Probeer de vragen bij Verkennen zo goed mogelijk te beantwoorden.


Uitleg

Lees eerst de Uitleg goed door.

  1. Bekijk de Uitleg, pagina 1. Je ziet een vectorvoorstelling van lijn `DN`.
    1. Laat zelf zien dat alle punten op die lijn voldoen aan `x+3z=6`.
    2. Noem een paar punten die niet op lijn `DN` liggen, maar wel aan deze vergelijking voldoen.
    3. Om de punten op de lijn te beschrijven heb je behalve `x+3z=6` nog een vergelijking nodig. Welke bijvoorbeeld?

  2. In de Uitleg, pagina 2 zie je een vectorvoorstelling van vlak `MCDN`.
    1. Stel zelf een andere vectorvoorstelling op van dit vlak.
    2. Laat zien, dat ook jouw vectorvoorstelling dezelfde vergelijking van het vlak oplevert.
    3. Controleer dat de normaalvector van het vlak die je uit de vectorvoorstelling kunt aflezen, inderdaad loodrecht op beide richtingsvectoren staat.
    4. Bekijk nu het vlak `EFC`. Stel van dit vlak een vectorvoorstelling en een vergelijking op.
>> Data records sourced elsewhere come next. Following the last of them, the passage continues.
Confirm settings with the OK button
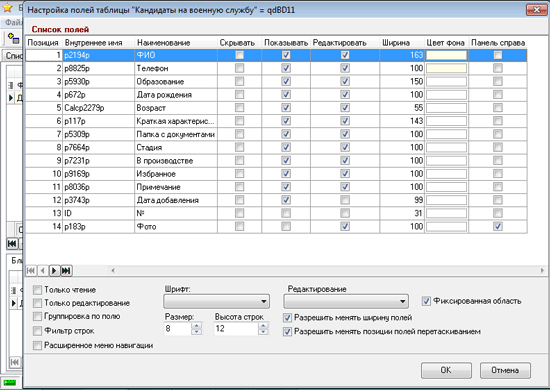This screenshot has height=390, width=550. click(446, 370)
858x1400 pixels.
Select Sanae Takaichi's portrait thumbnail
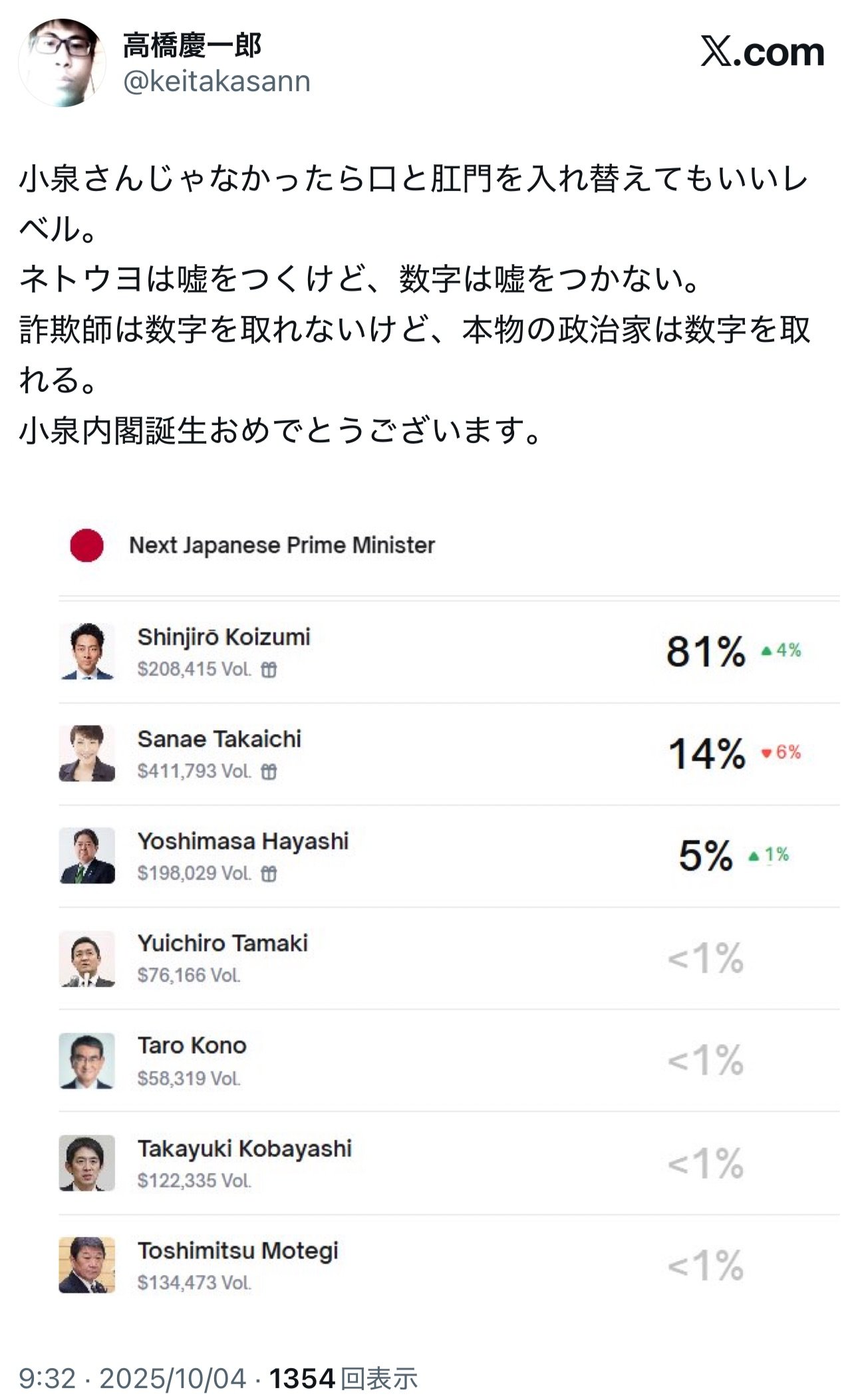[87, 753]
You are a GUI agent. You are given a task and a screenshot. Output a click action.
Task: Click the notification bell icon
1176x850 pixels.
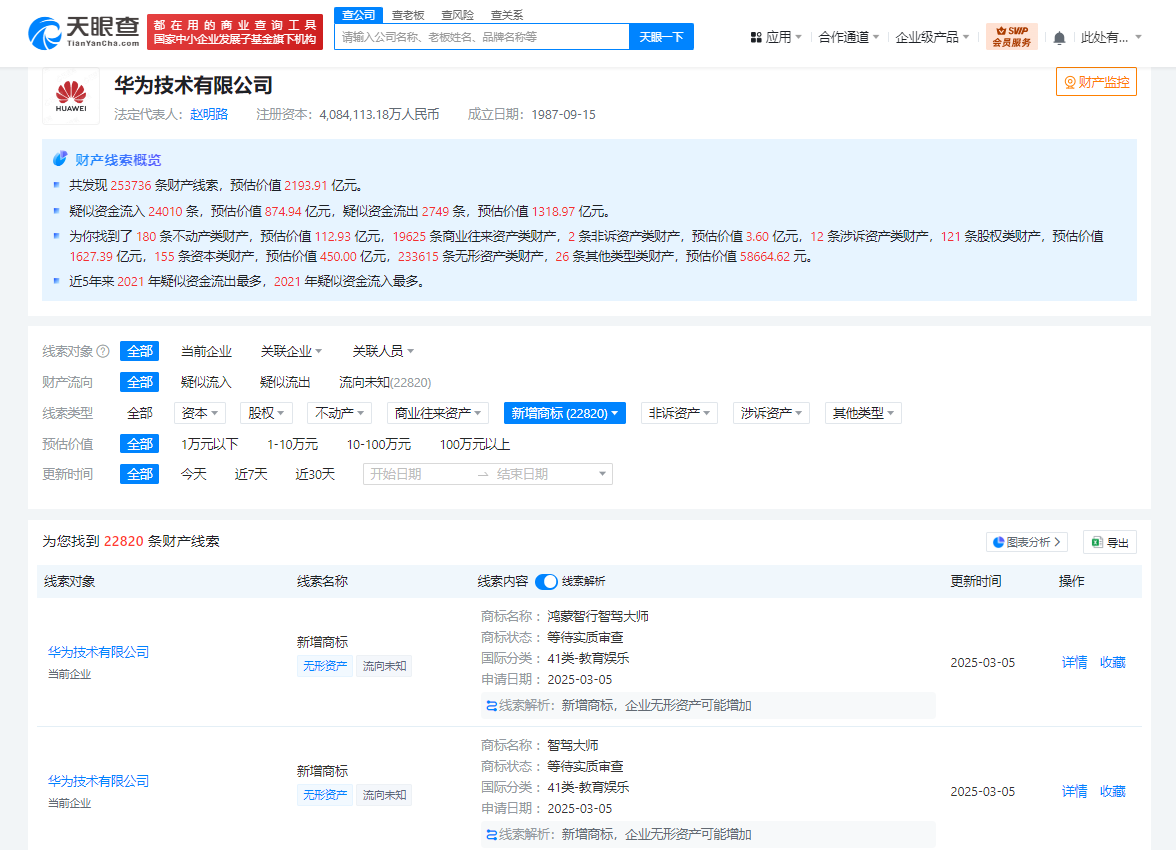click(x=1059, y=38)
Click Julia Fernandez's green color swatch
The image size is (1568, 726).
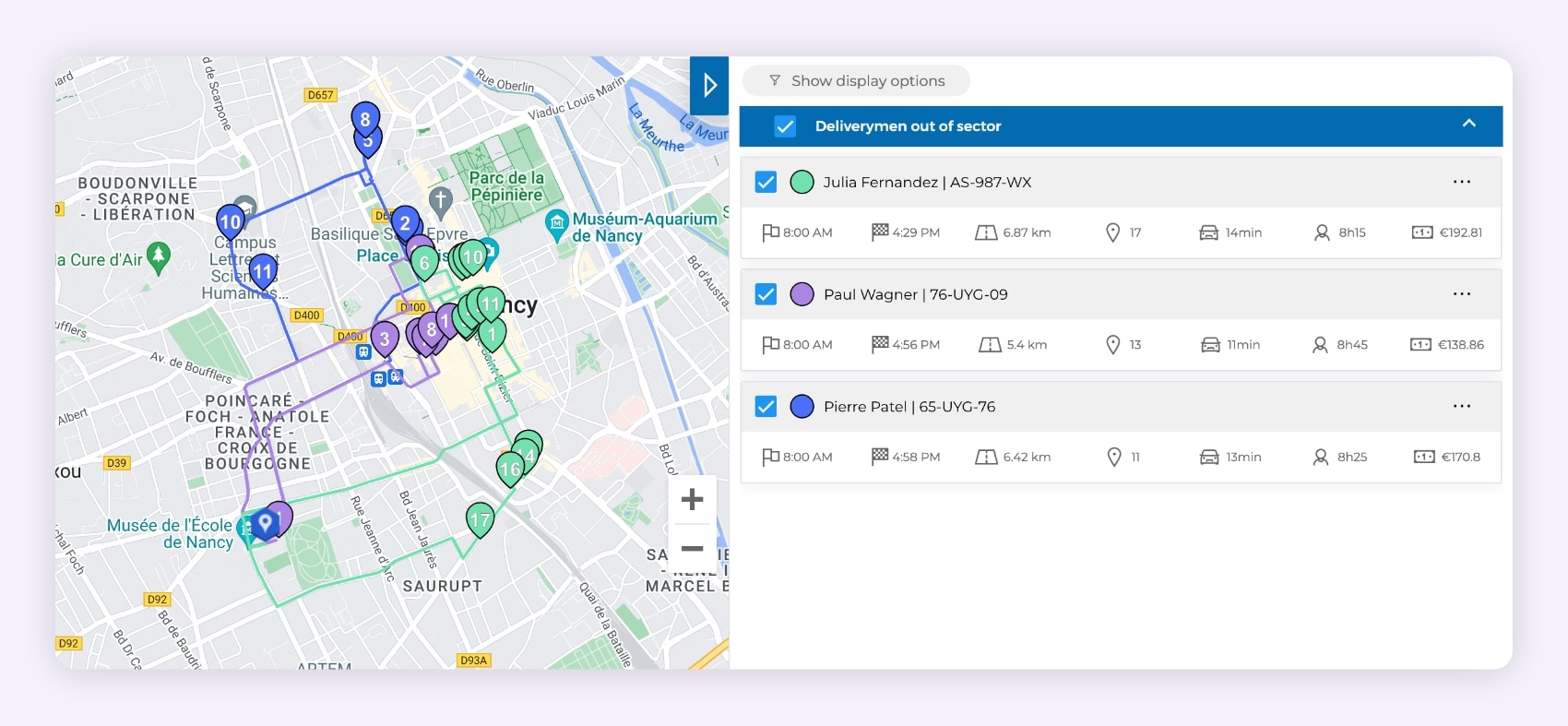tap(802, 182)
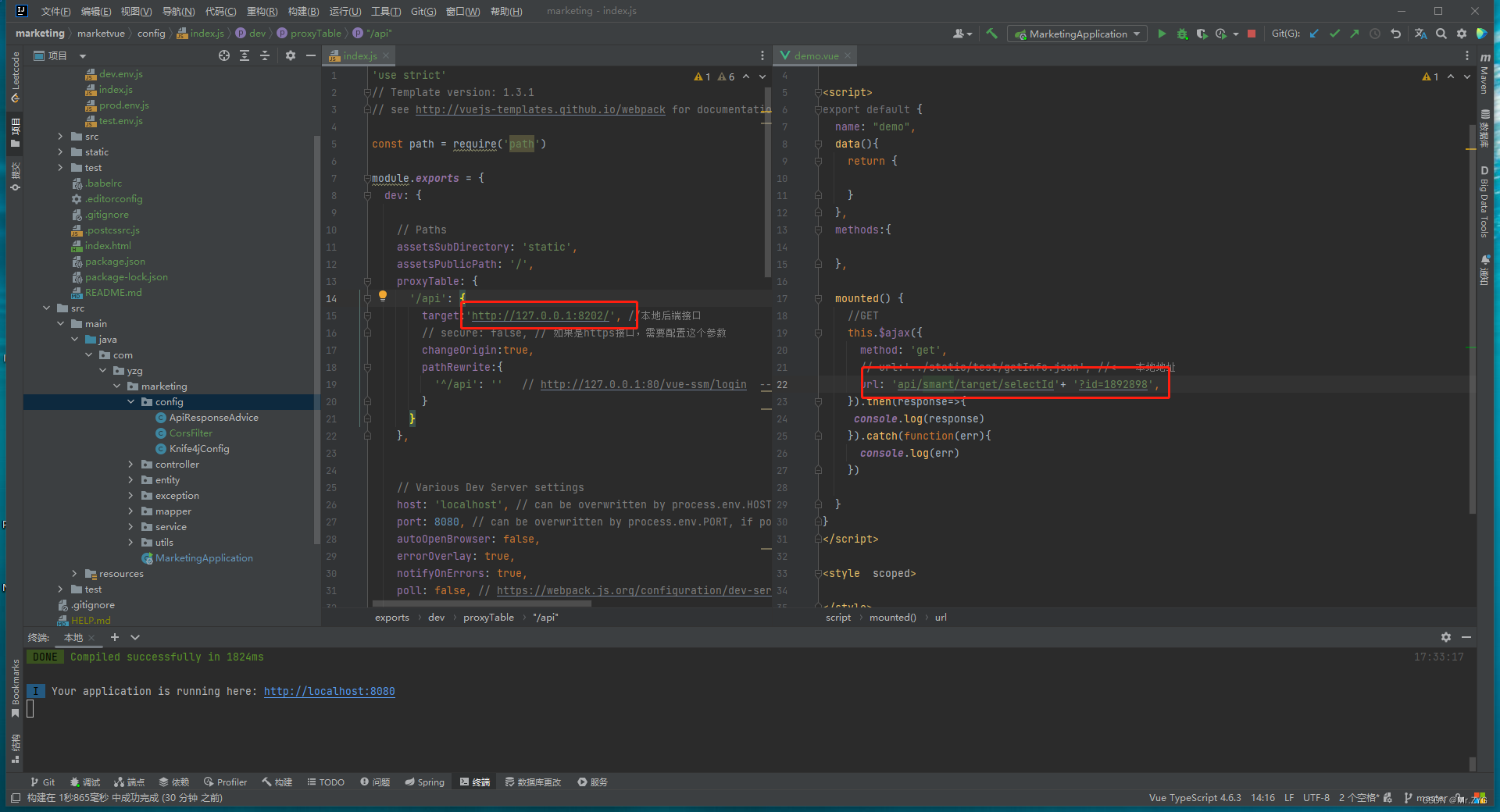Switch to the Spring tool window

(424, 782)
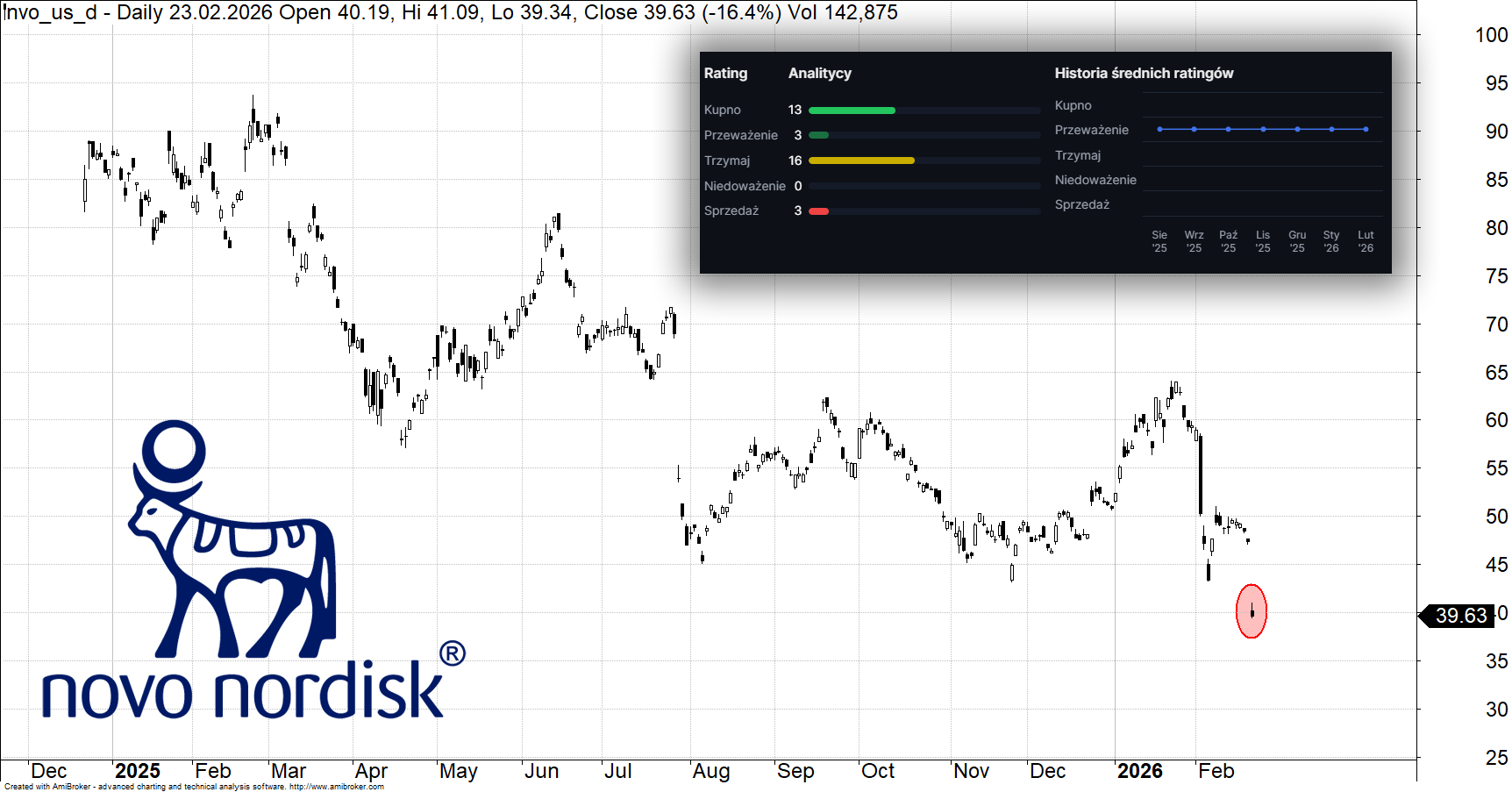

  3. Een normaalvector van het vlak kun je ook rechtstreeks uit de richtingsvectoren afleiden. Bekijk de vectorvoorstelling van vlak `MCDN` nog eens in de Uitleg, pagina 2. De richtingsvectoren zijn `vec(DN)` en `vec(DC)`.
    1. Neem aan dat de normaalvector van dit vlak `vecn=((a),(b),(c))` is. Deze normaalvector staat loodrecht op elk van de twee richtingsvectoren. Welke twee vergelijkingen in `a`, `b` en `c` levert dit op?
    2. Omdat je een normaalvector altijd kunt verlengen of verkorten, kun je rustig één van de drie onbekenden gelijk stellen aan 1. Welke normaalvector vind je nu?
    3. En hoe maak je nu de vergelijking van vlak `MDCN`?
    4. Maak op deze manier ook de vergelijking van vlak `EFC`.

Theorie

Bestudeer eerst de Theorie. In de opgaven wordt je naar de Voorbeelden verwezen.

Opgaven

  1. In Voorbeeld 1 zie je hoe je het snijpunt van twee lijnen kunt berekenen en dan controleren dat dit snijpunt inderdaad in het vlak door beide lijnen ligt.
    1. Loop zelf de berekening na.
    2. Bereken op dezelfde manier het snijpunt van `GE` en `CN`.
    3. Controleer vervolgens dat dit snijpunt in vlak `CGEN` ligt.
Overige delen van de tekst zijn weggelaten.